Cani come i padroni: obesi e stressati

di Francesca Spanò Commenta

cane

Si dice spesso che un animale domestico, ancora di più un cane, somigli al padrone ed in parte è vero quanto buffo, vedere un pet magro accanto ad una donna al limite dell’anoressia e uno dall’aria insolente, portato al giunzaglio da un antipatico personaggio. Ovviamente, non è sempre così, ma pare che il noto clichè sia diventato reale più che mai e gli amici a quattro zampe sono sempre più stressati e obesi, proprio come gli esseri umani distrutti da traffico, lavoro e soldi che non bastano. Uno specchio, insomma, che riflette i problemi di una società: anche questo è segno di grande sensibilità, del resto.

In una gara a chi superi maggiormente la soglia sopportabile dei decibel saranno entrambi a combattere e, in questo modo, il padrone urlante avrà un cane che abbaia molto, semplicemente perchè non lo corregge e perchè il loro rapporto diventa simbiotico, non escludendo però dei casi in cui la regola non è valida. In ogni caso, a confermare la teoria, adesso ci pensano pure i ricercatori dell’Università della Pennsylvania i quali hanno condotto una ricerca per mesi, che ha previsto pure le interviste ad un campione di proprietari di cani. I più indisciplinati, con evidenti atteggiamenti fisici e psicologici legati al “capobranco” umano, non cambiavano quasi mai nel corso della propria vita, se non con un radicale corso di addestramento.

Molto efficace contro l’aggressività canina, comunque, sarebbe l’esercizio fisico, perchè li fa stancare e fa sfogare energia e rabbia represse.
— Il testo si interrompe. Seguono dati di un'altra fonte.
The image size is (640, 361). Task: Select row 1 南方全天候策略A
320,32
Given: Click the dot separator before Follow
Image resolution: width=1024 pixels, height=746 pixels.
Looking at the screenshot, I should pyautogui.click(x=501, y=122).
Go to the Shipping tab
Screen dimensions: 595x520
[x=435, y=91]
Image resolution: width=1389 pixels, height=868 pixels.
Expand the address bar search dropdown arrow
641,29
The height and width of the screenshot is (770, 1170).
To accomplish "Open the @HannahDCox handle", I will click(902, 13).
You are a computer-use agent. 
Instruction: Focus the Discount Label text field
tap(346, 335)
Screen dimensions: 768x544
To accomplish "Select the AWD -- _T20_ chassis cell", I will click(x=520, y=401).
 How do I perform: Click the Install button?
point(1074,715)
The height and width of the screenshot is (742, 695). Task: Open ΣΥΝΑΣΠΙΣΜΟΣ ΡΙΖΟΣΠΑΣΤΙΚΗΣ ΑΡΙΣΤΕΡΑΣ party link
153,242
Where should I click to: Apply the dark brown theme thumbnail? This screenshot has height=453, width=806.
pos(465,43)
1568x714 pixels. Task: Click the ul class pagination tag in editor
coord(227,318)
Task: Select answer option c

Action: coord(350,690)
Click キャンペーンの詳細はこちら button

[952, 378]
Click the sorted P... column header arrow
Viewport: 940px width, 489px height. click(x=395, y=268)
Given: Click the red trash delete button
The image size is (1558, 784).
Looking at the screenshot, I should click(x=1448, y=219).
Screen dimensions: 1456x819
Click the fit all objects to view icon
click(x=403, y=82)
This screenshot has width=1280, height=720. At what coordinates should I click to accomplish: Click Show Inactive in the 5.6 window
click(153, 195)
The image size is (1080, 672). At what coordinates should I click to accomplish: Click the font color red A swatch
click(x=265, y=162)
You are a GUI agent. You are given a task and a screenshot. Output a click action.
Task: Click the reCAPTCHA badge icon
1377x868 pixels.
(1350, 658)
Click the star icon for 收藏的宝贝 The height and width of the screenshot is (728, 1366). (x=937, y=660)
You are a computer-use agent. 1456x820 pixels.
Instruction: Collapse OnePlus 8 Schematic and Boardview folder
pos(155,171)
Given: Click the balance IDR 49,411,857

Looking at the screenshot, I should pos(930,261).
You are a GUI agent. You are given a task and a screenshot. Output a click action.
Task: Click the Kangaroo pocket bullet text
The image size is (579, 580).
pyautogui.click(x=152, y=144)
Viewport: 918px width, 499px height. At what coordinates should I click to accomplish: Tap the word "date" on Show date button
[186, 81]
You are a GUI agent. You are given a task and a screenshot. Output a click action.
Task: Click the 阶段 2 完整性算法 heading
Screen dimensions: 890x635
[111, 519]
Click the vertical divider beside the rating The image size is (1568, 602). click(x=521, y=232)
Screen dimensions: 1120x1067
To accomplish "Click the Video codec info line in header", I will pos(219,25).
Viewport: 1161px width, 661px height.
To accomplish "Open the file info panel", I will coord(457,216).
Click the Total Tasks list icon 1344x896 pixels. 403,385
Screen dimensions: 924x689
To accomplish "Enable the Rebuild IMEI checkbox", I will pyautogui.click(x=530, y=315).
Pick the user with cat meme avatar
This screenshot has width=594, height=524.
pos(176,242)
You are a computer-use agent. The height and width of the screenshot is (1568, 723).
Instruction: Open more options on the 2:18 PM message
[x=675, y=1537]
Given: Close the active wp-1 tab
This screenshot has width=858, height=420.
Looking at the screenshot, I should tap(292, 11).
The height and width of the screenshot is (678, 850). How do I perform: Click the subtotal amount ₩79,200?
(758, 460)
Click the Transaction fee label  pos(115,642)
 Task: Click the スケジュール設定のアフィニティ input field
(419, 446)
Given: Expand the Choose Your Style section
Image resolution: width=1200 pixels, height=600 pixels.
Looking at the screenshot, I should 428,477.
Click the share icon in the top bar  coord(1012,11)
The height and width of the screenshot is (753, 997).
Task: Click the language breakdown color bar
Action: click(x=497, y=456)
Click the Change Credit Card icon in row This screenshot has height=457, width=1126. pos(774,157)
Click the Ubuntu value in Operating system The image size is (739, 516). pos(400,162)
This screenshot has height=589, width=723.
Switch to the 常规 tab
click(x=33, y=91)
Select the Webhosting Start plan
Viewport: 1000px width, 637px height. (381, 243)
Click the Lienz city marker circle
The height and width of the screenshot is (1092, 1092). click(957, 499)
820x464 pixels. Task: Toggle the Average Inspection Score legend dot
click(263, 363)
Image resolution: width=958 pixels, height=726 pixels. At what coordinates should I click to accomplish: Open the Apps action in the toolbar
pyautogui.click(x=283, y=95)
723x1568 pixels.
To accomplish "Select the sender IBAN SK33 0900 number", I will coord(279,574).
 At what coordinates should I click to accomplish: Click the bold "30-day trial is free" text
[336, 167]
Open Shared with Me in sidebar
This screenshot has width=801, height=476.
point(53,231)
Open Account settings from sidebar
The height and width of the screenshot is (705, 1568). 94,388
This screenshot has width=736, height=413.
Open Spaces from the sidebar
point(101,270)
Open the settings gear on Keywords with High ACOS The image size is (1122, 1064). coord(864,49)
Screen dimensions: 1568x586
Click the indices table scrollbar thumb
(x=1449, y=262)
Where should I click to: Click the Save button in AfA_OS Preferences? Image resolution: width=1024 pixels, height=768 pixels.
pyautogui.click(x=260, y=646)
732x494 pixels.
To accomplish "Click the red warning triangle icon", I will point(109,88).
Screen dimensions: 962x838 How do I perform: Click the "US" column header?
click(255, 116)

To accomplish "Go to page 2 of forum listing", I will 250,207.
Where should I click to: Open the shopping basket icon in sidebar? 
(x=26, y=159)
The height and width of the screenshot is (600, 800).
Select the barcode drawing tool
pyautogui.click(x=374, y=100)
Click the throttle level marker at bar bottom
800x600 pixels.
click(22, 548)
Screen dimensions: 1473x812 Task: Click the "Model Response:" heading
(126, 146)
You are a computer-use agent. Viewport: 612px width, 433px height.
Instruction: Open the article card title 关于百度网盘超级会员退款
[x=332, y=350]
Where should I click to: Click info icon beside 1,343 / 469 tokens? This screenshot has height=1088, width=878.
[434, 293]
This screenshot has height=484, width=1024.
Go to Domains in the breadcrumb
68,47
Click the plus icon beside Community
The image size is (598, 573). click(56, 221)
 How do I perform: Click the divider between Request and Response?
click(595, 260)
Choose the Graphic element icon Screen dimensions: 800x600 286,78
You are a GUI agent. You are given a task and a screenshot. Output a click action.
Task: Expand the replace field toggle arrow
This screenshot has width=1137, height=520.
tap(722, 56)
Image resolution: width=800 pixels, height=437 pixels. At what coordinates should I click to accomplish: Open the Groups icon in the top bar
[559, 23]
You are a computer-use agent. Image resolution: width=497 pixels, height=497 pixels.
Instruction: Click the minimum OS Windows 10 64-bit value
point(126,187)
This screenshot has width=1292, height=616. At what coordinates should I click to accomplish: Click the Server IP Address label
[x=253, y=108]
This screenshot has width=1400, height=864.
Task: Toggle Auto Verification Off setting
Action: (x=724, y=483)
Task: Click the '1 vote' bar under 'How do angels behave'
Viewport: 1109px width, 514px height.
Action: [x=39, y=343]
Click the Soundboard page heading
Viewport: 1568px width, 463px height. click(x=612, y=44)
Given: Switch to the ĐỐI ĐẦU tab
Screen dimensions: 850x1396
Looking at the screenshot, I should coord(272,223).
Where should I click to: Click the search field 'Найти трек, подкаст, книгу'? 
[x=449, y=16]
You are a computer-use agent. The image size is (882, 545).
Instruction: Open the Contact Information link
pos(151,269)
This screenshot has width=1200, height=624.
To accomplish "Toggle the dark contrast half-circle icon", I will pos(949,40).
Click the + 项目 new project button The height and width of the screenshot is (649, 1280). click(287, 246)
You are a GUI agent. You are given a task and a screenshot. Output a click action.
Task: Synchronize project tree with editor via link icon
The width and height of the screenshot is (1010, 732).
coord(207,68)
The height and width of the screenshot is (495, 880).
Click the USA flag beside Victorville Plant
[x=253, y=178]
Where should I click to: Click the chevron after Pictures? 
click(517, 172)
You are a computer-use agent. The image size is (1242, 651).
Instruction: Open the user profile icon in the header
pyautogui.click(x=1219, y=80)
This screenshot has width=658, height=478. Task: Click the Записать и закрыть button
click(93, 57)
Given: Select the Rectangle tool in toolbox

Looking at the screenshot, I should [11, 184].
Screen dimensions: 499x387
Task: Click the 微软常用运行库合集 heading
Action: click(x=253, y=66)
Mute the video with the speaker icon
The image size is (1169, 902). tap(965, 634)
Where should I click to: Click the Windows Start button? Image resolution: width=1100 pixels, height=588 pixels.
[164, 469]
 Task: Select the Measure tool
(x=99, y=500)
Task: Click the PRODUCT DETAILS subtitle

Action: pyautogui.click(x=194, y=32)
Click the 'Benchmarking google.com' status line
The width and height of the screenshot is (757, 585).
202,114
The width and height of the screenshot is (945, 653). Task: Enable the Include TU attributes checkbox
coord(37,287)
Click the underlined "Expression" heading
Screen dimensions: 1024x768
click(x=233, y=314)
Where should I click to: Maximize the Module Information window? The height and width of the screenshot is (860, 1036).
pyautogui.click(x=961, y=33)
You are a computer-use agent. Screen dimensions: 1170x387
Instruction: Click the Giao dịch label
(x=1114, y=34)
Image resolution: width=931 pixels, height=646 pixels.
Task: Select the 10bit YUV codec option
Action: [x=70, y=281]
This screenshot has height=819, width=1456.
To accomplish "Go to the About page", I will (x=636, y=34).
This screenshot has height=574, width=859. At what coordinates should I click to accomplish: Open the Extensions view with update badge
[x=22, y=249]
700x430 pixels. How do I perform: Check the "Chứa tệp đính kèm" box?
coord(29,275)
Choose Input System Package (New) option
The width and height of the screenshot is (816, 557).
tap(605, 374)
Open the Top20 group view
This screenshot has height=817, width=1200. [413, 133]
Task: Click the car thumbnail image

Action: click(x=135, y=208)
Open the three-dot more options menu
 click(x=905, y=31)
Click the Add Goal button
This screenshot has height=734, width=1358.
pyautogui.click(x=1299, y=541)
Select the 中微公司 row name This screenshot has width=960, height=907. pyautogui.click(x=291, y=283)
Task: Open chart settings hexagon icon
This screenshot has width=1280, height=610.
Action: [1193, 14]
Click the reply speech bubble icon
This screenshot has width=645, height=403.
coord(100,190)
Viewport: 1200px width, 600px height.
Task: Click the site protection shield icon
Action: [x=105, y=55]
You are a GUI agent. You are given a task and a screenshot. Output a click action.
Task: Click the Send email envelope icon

Il rinforzo, cioè la possibilità di offrire un piccolo premio all’animale che ubbidisce ai comandi è sempre particolarmente efficace, mentre picchiarlo o punirlo, soprattutto dopo che ha compiuto qualcosa di sbagliato non solo peggiora le cose, ma rischia di non venire compreso da una creatura che vive sul momento, non basandosi come l’uomo su ricordi o esperienze passate. Il pericolo, in questo caso, è quello di aumentarne a dismisura l’aggressività.